Stored data entries:
— Begin —

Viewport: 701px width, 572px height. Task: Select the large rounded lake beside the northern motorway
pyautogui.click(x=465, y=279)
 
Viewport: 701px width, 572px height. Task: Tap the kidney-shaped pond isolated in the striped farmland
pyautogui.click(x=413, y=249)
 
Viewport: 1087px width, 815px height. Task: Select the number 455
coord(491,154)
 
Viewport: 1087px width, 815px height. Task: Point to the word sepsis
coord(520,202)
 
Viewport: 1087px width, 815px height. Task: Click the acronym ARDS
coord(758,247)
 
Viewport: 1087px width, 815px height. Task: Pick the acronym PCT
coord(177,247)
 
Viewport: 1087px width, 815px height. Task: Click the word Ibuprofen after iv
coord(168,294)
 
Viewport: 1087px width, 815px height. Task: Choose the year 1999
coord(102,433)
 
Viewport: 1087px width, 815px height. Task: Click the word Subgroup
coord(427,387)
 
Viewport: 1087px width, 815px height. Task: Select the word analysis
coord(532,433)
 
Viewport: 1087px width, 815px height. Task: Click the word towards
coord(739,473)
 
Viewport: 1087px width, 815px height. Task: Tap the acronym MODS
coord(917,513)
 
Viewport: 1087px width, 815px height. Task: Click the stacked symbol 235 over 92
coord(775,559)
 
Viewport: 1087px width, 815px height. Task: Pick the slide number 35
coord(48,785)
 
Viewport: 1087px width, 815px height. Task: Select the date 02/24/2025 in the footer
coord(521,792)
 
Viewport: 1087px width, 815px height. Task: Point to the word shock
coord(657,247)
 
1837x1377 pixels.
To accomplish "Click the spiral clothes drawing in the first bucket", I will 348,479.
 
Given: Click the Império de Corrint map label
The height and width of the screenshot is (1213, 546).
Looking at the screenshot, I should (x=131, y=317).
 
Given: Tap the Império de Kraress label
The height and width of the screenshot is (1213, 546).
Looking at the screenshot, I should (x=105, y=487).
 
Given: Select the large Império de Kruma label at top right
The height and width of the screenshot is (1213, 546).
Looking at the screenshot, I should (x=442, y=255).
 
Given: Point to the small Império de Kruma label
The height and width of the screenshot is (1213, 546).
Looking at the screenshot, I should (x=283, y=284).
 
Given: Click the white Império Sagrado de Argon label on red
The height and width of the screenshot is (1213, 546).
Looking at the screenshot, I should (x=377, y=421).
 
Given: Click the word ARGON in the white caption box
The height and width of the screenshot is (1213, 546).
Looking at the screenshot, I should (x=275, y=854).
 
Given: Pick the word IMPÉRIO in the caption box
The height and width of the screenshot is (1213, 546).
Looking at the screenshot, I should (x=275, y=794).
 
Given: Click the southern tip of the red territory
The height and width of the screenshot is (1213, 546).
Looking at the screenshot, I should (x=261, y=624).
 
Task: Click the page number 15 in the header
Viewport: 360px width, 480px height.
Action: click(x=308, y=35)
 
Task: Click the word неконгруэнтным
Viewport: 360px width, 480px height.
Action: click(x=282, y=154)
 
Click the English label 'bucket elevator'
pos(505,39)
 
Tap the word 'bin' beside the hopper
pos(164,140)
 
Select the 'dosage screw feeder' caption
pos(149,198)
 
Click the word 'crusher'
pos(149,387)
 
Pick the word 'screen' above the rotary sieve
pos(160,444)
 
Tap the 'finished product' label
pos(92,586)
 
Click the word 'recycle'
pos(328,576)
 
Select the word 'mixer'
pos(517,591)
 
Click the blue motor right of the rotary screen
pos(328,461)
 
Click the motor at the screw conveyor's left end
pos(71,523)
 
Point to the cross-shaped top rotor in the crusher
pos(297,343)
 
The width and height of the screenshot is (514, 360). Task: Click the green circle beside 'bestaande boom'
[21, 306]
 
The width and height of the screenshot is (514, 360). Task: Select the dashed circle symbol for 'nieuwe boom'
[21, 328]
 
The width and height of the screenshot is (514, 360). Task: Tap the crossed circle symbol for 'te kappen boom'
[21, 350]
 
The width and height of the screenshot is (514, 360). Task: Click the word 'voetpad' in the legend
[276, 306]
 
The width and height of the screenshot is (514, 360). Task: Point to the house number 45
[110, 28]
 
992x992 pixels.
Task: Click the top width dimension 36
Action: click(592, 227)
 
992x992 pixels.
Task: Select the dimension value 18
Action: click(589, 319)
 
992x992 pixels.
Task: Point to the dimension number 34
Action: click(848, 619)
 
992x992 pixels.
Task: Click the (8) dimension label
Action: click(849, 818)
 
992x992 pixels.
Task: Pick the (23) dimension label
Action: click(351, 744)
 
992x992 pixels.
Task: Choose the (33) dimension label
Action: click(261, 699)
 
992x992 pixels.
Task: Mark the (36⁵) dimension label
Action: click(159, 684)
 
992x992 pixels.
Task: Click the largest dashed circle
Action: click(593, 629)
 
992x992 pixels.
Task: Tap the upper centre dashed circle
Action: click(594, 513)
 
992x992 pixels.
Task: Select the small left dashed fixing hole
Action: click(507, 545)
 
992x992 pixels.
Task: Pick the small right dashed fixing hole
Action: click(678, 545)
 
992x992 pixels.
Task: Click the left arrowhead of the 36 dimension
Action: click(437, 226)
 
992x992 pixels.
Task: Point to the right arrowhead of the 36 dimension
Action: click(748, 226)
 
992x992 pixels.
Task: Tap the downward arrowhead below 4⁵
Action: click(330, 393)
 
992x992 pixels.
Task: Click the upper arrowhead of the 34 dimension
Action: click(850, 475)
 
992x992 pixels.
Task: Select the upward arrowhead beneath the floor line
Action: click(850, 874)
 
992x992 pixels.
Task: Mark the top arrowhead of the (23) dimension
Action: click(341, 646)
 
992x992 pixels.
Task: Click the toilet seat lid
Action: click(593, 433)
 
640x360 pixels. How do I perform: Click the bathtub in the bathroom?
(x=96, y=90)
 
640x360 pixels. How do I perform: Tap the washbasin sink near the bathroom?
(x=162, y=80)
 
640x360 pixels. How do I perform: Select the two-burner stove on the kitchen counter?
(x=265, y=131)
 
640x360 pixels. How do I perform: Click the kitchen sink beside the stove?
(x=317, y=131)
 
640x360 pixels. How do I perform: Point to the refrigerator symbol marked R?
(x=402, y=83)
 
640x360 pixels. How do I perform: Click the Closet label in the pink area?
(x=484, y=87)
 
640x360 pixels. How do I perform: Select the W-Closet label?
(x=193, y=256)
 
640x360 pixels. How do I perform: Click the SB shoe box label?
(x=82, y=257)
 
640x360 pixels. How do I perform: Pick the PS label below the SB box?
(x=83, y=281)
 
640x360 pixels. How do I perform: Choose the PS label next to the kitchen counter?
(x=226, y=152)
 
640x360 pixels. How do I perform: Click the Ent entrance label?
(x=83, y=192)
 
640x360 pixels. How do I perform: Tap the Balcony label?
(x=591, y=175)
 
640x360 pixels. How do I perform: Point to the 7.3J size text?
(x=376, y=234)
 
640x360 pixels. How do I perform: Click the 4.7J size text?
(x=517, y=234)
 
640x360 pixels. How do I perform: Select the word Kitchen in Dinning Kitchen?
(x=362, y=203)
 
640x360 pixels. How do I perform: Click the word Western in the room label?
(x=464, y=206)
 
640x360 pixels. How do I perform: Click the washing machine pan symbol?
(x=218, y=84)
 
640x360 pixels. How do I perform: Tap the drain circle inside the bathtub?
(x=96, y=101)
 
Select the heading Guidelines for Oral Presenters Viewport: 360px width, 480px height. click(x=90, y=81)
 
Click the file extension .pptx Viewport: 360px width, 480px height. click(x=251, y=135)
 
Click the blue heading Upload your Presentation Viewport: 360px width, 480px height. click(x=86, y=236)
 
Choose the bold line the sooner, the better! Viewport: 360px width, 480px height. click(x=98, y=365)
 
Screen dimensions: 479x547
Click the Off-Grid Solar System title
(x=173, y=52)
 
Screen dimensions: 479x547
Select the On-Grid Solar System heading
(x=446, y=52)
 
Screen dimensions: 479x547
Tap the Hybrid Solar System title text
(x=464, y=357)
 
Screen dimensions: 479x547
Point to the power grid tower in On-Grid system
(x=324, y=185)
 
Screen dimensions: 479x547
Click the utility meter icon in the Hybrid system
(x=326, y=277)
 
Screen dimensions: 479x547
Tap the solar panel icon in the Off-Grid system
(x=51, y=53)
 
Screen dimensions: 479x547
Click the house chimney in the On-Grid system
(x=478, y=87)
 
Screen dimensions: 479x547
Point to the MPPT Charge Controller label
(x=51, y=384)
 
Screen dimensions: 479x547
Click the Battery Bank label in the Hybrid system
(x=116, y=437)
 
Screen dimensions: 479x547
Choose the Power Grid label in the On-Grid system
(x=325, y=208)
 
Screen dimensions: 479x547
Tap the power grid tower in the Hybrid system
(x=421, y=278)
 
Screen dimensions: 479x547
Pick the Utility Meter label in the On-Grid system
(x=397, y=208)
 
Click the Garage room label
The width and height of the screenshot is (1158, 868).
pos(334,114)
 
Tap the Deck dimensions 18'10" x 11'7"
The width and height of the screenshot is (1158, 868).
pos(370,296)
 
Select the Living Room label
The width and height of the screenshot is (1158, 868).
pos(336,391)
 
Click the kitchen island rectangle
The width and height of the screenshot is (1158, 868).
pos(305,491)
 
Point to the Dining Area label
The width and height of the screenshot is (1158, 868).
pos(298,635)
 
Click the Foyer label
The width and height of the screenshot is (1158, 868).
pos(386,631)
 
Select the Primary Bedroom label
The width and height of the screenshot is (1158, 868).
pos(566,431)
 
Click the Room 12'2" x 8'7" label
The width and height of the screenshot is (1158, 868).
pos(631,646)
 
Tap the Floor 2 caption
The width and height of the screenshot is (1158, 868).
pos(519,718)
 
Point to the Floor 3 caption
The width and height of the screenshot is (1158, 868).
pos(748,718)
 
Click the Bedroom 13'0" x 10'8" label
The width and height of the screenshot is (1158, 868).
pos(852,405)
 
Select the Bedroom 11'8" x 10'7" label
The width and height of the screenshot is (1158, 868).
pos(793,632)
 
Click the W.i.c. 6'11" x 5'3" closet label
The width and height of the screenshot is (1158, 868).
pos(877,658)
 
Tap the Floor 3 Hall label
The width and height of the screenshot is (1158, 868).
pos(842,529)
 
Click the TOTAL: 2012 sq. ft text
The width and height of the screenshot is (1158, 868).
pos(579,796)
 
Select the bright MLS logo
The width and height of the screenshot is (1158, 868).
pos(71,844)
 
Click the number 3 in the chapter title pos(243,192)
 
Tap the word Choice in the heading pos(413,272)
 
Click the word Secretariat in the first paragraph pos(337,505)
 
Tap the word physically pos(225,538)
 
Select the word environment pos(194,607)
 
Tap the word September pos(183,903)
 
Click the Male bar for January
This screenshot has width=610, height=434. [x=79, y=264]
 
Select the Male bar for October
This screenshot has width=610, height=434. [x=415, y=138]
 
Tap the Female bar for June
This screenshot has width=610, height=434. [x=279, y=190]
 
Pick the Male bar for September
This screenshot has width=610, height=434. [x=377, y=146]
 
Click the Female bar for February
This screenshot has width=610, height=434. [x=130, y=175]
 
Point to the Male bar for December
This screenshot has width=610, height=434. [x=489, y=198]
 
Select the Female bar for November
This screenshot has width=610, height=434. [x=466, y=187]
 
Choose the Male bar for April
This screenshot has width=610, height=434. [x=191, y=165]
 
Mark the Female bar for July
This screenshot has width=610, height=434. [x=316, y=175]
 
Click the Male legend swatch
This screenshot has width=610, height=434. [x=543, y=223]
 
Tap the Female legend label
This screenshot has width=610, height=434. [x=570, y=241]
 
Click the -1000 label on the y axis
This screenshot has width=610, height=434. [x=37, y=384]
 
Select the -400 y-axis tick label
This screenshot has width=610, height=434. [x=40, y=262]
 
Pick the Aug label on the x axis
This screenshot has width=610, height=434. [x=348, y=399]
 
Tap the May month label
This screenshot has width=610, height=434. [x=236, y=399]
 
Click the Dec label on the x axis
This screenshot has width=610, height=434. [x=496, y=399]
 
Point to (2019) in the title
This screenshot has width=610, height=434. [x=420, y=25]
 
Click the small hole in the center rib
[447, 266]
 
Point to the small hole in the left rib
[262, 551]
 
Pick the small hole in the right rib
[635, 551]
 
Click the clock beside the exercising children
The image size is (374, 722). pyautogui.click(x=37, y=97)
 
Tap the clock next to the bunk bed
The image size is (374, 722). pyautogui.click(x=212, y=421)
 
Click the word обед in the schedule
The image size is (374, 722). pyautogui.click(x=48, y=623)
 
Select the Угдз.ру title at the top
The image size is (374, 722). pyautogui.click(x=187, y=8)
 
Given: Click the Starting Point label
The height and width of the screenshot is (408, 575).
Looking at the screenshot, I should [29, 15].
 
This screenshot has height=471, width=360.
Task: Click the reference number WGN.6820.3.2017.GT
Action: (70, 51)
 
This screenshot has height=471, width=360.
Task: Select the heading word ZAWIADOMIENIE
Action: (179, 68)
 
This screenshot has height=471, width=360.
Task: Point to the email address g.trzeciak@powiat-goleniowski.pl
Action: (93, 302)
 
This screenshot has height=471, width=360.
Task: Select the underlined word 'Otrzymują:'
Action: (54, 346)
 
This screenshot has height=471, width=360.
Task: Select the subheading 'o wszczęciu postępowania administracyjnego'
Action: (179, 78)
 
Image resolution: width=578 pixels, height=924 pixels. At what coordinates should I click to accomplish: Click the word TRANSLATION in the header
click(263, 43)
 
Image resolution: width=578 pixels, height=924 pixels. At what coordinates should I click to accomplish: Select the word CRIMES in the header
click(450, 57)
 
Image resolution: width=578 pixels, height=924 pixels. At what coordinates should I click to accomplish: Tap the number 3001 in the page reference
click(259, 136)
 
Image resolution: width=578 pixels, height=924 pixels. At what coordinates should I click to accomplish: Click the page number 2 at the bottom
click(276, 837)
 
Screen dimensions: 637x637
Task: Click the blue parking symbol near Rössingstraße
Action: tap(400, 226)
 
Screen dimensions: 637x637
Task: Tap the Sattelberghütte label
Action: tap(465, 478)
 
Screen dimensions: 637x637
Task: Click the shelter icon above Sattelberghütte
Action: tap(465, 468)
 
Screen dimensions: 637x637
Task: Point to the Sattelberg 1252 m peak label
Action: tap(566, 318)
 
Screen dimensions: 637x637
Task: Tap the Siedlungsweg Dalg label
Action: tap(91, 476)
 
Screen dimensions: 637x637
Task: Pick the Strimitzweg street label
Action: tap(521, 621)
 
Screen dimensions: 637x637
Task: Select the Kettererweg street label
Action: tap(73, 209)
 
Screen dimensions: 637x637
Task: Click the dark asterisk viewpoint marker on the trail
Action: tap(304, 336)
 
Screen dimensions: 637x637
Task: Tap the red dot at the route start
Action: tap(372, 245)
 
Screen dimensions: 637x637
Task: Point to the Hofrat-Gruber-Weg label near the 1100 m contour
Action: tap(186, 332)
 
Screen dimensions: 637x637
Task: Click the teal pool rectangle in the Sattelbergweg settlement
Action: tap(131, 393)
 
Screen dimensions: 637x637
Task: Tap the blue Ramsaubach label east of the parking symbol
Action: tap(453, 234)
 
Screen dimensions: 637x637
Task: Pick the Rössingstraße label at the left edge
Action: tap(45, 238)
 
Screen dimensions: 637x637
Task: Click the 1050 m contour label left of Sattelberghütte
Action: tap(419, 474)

— End —

Copy the lines between the one holding "Click the Bedroom" and the one holding "Tap the word physically pos(225,538)", inclusive, replacing "label" with "tag" and changing nothing else.

Click the Bedroom 13'0" x 10'8" tag
The width and height of the screenshot is (1158, 868).
pos(852,405)
 
Select the Bedroom 11'8" x 10'7" tag
The width and height of the screenshot is (1158, 868).
pos(793,632)
 
Click the W.i.c. 6'11" x 5'3" closet tag
The width and height of the screenshot is (1158, 868).
pos(877,658)
 
Tap the Floor 3 Hall tag
The width and height of the screenshot is (1158, 868).
pos(842,529)
 
Click the TOTAL: 2012 sq. ft text
The width and height of the screenshot is (1158, 868).
pos(579,796)
 
Select the bright MLS logo
The width and height of the screenshot is (1158, 868).
pos(71,844)
 
Click the number 3 in the chapter title pos(243,192)
 
Tap the word Choice in the heading pos(413,272)
 
Click the word Secretariat in the first paragraph pos(337,505)
 
Tap the word physically pos(225,538)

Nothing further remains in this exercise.